Edgeworthia chrysantha is an unusual shrub closely related to the daphnes. In late winter silky buds, carried in clusters at the tips of the branches, open into sweetly perfumed rich yellow flowers, covered with shining white hairs. This is a small shrub growing to 1.5 metres that is best grown in a sheltered situation. New leaves are produced as the flowers fade. The pliable branches have light brown, smooth bark that is used in Japan to make fine quality paper used for banknotes.

Sarcocoocca confusa

Sarcococca confusa, Christmas box is a versatile character thriving on any soil in sun or shade. It is at its most useful under trees where its upright green stems can form suckering clumps up to 90cm (3ft) in height, well clothed with shining dark green leaves. In late winter the tiny white thread-like flowers are produced in the leaf axils. What they lack in size and colour they make up for in fragrance.
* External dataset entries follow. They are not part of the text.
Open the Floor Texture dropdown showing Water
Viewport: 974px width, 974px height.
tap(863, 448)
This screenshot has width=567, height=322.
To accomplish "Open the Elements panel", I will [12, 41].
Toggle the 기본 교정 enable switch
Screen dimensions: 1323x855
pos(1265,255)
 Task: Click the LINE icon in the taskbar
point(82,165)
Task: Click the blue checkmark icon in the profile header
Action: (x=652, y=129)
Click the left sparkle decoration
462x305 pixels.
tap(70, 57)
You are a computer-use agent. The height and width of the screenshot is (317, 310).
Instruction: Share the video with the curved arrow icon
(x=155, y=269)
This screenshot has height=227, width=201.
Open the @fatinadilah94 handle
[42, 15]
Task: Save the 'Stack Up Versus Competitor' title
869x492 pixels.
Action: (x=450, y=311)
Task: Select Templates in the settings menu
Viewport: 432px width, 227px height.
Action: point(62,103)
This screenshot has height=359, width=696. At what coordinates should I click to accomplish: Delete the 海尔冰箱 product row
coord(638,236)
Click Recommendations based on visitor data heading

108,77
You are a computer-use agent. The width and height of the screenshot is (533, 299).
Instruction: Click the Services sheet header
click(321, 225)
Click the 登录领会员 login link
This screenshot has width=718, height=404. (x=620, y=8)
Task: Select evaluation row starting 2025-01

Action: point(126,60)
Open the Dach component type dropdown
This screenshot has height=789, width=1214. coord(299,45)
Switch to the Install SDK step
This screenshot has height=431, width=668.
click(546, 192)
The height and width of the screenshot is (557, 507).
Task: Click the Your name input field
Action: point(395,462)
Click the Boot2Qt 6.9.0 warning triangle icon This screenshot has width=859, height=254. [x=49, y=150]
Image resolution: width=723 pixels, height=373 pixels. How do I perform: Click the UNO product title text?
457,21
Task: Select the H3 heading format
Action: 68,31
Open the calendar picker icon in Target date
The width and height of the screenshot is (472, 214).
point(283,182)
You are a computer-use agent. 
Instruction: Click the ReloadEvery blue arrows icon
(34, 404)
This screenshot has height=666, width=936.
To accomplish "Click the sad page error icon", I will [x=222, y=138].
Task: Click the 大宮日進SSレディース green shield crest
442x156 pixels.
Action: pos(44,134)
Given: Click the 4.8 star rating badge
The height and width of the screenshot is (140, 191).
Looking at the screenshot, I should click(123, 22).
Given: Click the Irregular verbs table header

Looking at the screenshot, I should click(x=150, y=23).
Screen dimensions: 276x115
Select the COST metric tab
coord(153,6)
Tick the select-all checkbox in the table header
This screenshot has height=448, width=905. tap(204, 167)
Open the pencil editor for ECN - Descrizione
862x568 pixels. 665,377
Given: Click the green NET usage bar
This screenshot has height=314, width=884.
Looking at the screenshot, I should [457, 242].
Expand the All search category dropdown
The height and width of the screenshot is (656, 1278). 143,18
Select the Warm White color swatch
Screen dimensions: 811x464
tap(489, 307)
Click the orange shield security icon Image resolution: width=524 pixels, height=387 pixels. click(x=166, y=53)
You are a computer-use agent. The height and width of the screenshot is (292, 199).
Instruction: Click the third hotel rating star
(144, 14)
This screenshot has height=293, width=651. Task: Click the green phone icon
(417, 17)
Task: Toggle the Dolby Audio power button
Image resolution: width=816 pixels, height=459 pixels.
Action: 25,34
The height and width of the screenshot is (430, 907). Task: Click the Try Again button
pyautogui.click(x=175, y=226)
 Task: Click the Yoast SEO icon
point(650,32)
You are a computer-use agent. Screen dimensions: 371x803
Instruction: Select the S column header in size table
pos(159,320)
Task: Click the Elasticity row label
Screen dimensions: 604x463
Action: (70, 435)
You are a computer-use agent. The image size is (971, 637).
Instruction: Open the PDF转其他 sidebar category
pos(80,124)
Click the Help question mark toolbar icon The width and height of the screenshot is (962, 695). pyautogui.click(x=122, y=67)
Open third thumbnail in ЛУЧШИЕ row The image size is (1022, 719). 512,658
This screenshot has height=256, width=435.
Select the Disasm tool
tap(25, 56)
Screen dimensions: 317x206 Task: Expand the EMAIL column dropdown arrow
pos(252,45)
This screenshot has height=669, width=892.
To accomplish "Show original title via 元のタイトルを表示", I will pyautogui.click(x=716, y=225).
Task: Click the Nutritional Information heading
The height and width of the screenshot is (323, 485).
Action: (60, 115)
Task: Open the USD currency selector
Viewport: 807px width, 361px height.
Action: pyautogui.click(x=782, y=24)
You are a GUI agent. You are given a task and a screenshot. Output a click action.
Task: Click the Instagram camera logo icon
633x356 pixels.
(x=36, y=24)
Black berries often follow the flowers. This is a good shrub for cutting for flower decoration and brilliant for bushy ground cover under trees.

Chimonanthus praecox

Of all the shrubs that surprise with their winter fragrance none does it more than the wintersweet, Chimonanthus praecox. I wrote about it in my post A Walk in the Winter Garden: For me the fragrance of this shrub is just pure ‘Jo Malone’ – possibly something between Wild Fig and Cassis and Pomegranate Noir.

The mahonias can start to bloom as early as late October. One of the latest to flower, Mahonia japonica, is also the most fragrant. This is the species with sprays of soft yellow, lily-of-the valley scented flowers that are already opening. Holly like leaves, and strong architectural form, make this a useful shrub for a shady corner where bold structure is needed. It is a plant for any soil and old specimens are easily rejuvenated by hard pruning; this is particularly useful if the plants become leggy with age.

IAcacia dealbata

In milder areas and near the coast acacias, or mimosas as they are commonly called, are a familiar sight. The green fern-like foliage of Acacia dealbata, the florist’s mimosa or golden wattle erupts in a frothy cloud of bright yellow in late winter. The scent reminds me of flower shops when I was a child: something like marzipan, sweet and tempting. Acacia dealbata is a fast-growing evergreen tree; excellent for screening. Plant it as a young pot-grown plant and prune lightly after flowering for the first couple of seasons to produce a bushy, dense-headed plant. Mine was budding up nicely in a pot near to the house but I notice its buds have gone brown; undoubtedly caught by those frosts we had in early December. I am just about getting over my disappointment; only another year to wait!

In my conservatory the jasmine, Jasminum polyanthum is already starting to open and fill the air with its iconic fragrance. It makes me crave hyacinths and Soleil-d’Or narcissi, I love them both.

Blue hyacinth - closeBut I know that different fragrances appeal to different people. Which is your favourite flower for fragrance? Do you love the smell of lilies, or do you loathe them?